▶ **Task**
Across these entries, report how many lines include the string "page", with nothing but the number.

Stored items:
++++
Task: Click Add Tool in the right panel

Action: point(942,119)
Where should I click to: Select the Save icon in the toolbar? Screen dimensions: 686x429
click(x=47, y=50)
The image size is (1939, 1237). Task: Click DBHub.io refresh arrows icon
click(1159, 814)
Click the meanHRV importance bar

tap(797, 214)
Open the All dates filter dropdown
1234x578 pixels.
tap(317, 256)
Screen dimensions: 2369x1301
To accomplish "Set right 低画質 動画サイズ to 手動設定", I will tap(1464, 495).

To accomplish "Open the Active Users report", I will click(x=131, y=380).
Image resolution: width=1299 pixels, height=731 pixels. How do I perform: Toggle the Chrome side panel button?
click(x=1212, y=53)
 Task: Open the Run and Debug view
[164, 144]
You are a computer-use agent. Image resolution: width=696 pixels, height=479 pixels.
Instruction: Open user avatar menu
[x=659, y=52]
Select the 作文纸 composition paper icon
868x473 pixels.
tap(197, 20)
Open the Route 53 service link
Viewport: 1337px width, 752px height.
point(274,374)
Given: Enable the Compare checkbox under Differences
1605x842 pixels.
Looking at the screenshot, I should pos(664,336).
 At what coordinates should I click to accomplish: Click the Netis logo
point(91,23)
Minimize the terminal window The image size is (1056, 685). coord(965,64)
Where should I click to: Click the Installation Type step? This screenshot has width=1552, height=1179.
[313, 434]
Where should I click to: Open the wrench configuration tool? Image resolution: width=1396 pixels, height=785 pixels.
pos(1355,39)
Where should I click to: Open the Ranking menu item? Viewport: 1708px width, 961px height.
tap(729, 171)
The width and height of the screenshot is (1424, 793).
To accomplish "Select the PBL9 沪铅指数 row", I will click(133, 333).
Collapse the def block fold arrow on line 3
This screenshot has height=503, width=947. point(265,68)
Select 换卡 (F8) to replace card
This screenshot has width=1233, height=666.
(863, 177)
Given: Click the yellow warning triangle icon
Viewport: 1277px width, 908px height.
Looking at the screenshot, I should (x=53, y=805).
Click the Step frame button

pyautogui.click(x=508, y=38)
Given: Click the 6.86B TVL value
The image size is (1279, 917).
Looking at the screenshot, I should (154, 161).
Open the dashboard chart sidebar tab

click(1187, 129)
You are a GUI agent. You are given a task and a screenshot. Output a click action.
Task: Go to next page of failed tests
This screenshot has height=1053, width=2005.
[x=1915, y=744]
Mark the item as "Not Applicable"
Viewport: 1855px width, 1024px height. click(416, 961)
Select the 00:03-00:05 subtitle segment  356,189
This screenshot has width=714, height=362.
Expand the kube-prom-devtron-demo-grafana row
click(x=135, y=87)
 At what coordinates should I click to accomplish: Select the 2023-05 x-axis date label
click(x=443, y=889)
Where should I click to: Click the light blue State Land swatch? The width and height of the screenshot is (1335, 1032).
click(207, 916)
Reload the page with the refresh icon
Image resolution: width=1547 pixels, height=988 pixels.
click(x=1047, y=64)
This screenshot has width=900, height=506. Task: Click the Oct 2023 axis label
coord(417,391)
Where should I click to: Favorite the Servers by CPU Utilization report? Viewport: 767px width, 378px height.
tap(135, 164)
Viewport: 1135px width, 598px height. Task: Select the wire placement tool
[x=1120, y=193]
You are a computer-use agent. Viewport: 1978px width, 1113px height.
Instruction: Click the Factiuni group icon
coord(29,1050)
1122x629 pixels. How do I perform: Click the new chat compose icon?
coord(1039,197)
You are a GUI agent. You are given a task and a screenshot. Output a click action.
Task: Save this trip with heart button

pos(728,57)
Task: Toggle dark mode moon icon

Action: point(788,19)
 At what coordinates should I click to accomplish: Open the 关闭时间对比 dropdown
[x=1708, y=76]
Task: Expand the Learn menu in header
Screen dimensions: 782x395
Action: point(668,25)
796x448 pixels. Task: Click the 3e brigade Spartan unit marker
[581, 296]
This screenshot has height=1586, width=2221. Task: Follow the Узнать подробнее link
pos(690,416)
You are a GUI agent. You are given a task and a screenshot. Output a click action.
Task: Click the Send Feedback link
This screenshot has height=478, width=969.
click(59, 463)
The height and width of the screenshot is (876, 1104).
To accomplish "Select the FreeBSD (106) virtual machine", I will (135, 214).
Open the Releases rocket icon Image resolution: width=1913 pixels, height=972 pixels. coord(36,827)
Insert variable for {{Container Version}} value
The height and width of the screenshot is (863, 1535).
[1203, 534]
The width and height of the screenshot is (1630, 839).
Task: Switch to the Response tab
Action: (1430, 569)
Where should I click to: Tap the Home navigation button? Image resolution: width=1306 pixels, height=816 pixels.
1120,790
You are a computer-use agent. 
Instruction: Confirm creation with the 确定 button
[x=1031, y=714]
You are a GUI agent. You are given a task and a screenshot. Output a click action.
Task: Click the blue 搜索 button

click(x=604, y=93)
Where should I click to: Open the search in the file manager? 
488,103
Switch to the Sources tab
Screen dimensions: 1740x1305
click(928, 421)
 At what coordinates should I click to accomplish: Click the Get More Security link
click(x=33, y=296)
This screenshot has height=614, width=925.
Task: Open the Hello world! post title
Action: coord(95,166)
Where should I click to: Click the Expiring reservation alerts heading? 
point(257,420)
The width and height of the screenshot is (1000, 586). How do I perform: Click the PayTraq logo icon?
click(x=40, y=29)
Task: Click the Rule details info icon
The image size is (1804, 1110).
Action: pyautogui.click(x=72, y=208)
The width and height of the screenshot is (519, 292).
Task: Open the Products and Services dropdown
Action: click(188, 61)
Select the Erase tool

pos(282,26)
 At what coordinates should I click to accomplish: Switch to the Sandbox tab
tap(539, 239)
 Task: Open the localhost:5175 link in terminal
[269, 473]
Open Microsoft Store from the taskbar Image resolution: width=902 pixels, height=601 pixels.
++++
▶ **Output of the task**
2